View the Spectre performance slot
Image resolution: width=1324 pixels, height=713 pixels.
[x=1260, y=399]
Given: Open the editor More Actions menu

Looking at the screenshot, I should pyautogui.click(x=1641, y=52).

-=-=-=-=-

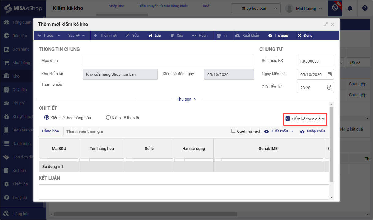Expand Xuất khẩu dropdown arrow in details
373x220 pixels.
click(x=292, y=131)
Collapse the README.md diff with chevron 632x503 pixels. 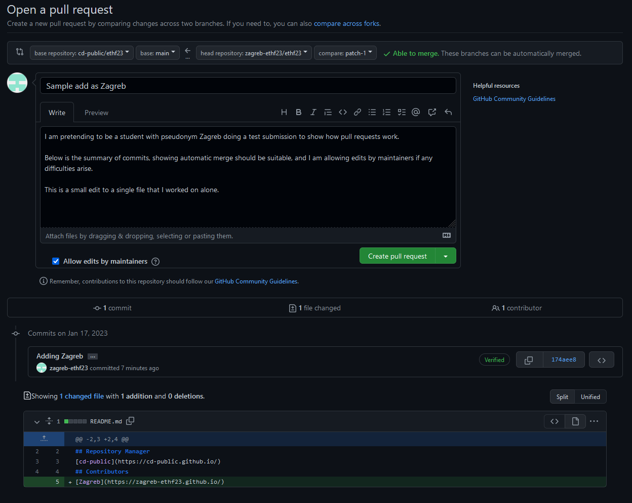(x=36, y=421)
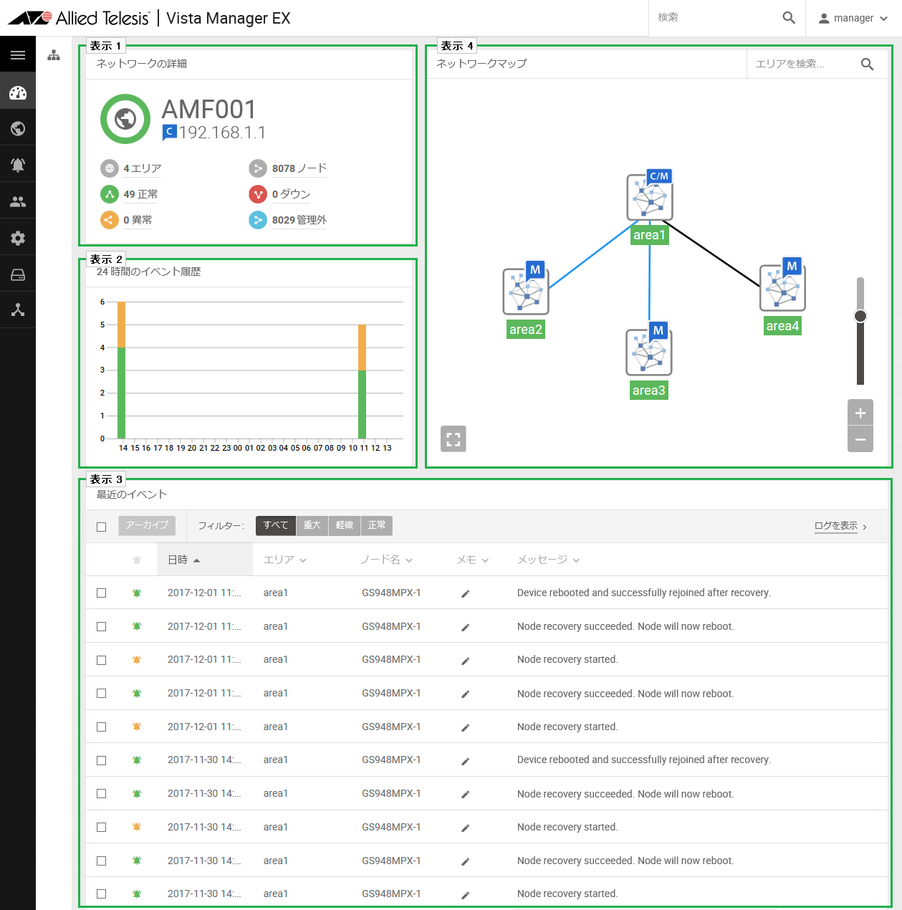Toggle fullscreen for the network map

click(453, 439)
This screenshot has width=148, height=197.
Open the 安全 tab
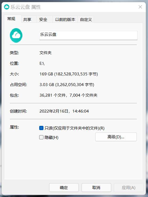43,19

-=-=-=-=-

» WORK TO BE COMPLETED
List every line above that contains the string "width".

» RESULT OF THIS EXERCISE
Image resolution: width=1324 pixels, height=713 pixels.
This screenshot has width=148, height=197.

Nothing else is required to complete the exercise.